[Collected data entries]
*** Begin section ***
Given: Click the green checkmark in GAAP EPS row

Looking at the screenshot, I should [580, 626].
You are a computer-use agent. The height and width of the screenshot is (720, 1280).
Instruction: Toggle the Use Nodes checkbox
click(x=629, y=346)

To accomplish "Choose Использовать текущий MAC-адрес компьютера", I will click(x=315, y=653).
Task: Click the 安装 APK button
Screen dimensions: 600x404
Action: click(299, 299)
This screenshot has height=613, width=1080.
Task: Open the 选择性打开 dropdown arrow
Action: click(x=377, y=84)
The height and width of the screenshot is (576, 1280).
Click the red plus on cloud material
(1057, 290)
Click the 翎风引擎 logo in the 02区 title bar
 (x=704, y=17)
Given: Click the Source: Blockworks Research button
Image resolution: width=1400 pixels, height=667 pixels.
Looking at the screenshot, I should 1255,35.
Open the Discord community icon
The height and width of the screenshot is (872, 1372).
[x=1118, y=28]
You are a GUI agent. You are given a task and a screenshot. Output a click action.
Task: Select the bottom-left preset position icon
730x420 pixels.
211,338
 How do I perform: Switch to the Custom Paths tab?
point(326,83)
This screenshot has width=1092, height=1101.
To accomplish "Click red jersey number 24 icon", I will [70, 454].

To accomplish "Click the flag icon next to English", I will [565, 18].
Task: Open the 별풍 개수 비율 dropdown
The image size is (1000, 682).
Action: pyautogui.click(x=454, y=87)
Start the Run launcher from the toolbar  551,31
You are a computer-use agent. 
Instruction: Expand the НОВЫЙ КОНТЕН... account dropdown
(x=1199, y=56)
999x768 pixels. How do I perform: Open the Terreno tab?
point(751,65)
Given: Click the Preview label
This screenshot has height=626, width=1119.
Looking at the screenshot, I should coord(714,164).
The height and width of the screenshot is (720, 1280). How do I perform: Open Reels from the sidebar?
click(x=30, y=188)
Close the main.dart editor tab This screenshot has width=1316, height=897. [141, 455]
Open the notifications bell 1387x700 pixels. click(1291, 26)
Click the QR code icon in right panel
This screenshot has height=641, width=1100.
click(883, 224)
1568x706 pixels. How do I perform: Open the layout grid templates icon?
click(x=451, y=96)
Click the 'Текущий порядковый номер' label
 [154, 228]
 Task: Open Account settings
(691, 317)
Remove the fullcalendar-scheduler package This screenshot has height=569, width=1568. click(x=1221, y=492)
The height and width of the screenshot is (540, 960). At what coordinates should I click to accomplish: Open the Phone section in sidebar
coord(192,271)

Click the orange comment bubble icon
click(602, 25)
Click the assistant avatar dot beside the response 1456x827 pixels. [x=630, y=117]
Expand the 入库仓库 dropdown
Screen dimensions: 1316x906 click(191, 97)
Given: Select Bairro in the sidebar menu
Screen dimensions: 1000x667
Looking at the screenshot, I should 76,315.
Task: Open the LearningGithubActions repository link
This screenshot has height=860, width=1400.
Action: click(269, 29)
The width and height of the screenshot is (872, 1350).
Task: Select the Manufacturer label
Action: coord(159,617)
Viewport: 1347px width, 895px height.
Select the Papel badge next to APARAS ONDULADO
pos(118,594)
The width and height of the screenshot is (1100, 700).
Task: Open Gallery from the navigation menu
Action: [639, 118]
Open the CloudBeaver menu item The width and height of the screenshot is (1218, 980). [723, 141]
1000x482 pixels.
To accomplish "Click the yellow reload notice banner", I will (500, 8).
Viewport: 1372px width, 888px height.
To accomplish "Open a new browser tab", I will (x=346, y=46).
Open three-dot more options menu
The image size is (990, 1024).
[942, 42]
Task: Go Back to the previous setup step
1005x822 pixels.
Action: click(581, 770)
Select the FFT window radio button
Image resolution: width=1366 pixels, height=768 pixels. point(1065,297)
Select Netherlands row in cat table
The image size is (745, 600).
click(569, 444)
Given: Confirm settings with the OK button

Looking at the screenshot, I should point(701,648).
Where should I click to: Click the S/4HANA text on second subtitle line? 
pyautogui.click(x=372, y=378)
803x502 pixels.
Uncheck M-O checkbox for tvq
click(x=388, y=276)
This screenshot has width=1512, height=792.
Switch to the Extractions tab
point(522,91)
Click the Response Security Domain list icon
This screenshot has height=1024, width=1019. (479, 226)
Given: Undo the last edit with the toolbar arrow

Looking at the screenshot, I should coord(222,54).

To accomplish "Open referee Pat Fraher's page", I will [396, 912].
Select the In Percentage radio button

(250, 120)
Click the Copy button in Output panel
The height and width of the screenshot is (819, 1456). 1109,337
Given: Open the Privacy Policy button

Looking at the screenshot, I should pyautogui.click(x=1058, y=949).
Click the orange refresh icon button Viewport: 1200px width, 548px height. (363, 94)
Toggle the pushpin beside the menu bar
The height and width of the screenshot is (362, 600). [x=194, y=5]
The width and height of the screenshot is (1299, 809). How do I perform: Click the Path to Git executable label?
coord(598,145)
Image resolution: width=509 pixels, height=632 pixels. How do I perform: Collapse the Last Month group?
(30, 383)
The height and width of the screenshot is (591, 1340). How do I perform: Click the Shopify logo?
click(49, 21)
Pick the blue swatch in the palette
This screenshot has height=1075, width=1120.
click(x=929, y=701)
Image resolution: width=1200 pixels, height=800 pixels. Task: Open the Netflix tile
*** End section ***
▶ _TASK GOAL_:
If a line of the entries holds the word "agent", copy it out.

▶ _EXERCISE OUTPUT_:
You are a computer-use agent. The height and width of the screenshot is (720, 1280).
You are a GUI agent. You are given a task and a screenshot. Output a click action.
You are a computer-use agent. 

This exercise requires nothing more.